DeepSeek has become an overnight sensation, rattled the US AI sector and may have single-handedly focused CxOs on cost of genAI.

We convened a call of Constellation Research analysts to outline the issues CxOs need to know about when it comes to DeepSeek.

Here are some recent headlines what you need to know about DeepSeek.

What is DeepSeek?

DeepSeek is a Chinese AI company that develops open-source large language models. It has launched a series of models that can compete with the likes of OpenAI's ChatGPT, Anthropic's Claude family of models and Meta's Llama. Constellation Research CEO Ray Wang said DeepSeek has "democratized the access to AI." Wang noted that the other benefit is that the model can run in private environments without top-of-the-line hardware. DeepSeek is censored as anyone who has asked the service about Winnie the Pooh or other sensitive topics in China.

What's the big deal about DeepSeek?

The hubbub surrounding DeepSeek in a nutshell is that the company "proved a point that you don't need gazillion dollars to train AI model," said Constellation Research analyst Andy Thurai.

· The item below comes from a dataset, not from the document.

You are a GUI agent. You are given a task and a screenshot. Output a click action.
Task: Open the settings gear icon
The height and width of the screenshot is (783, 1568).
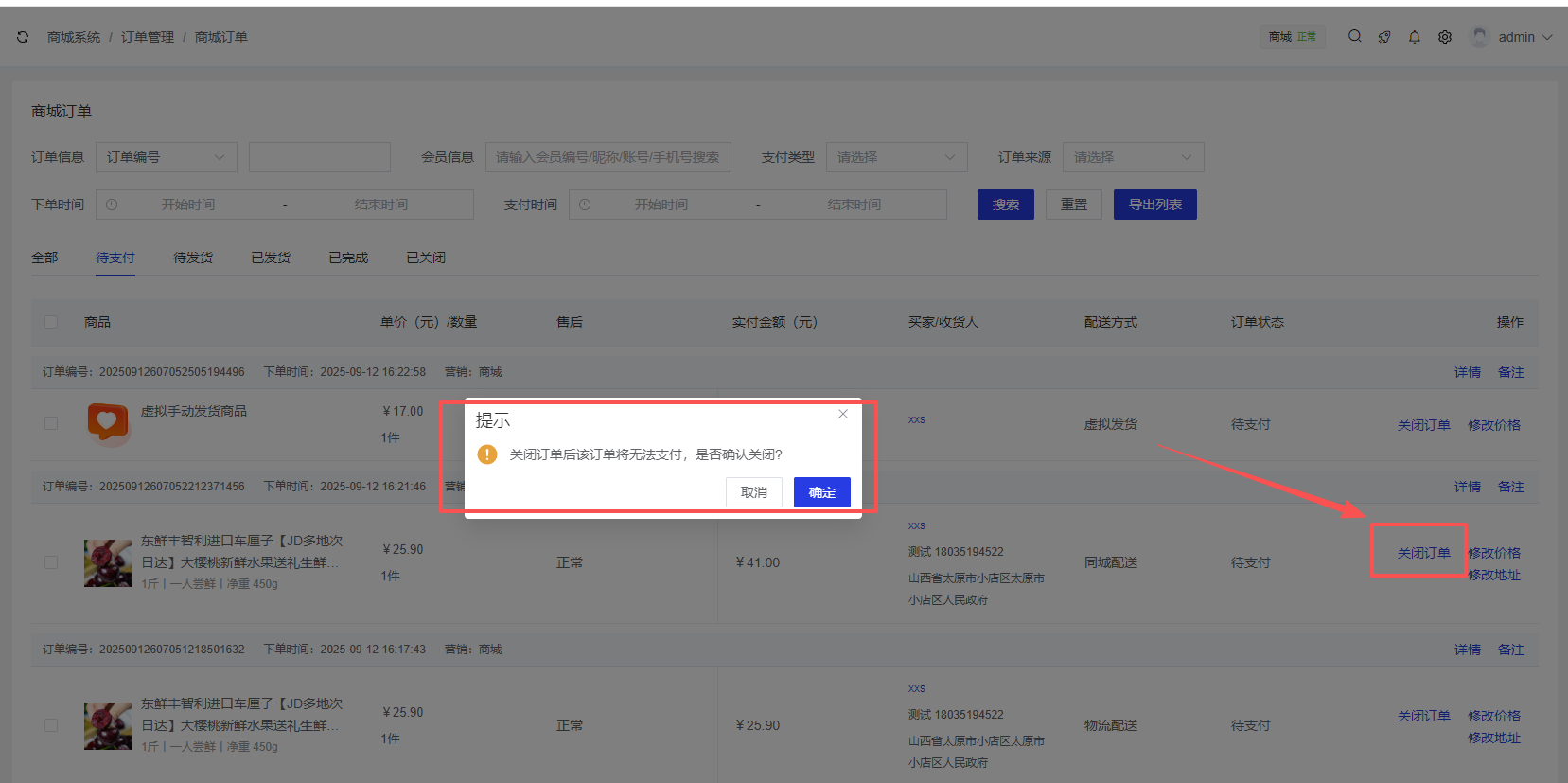(1444, 37)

DeepSeek has "proven not only that you can find cheap but also the fact that you can open source the entire thing, which means others can start using it or building it, which is going to challenge all those big guys," said Thurai.

DeepSeek also garnered a lot of attention because Wall Street decided a week after its latest model release that perhaps Nvidia customers didn't need the latest and greatest GPUs.

What did DeepSeek do that was different?

Holger Mueller, analyst at Constellation Research, said:

"Not having the best computing resource always makes for better models and software. China doesn't have availability of so many GPUs and people get creative. The distillation really worked. The second really important thing is that DeepSeek has been training about human intervention."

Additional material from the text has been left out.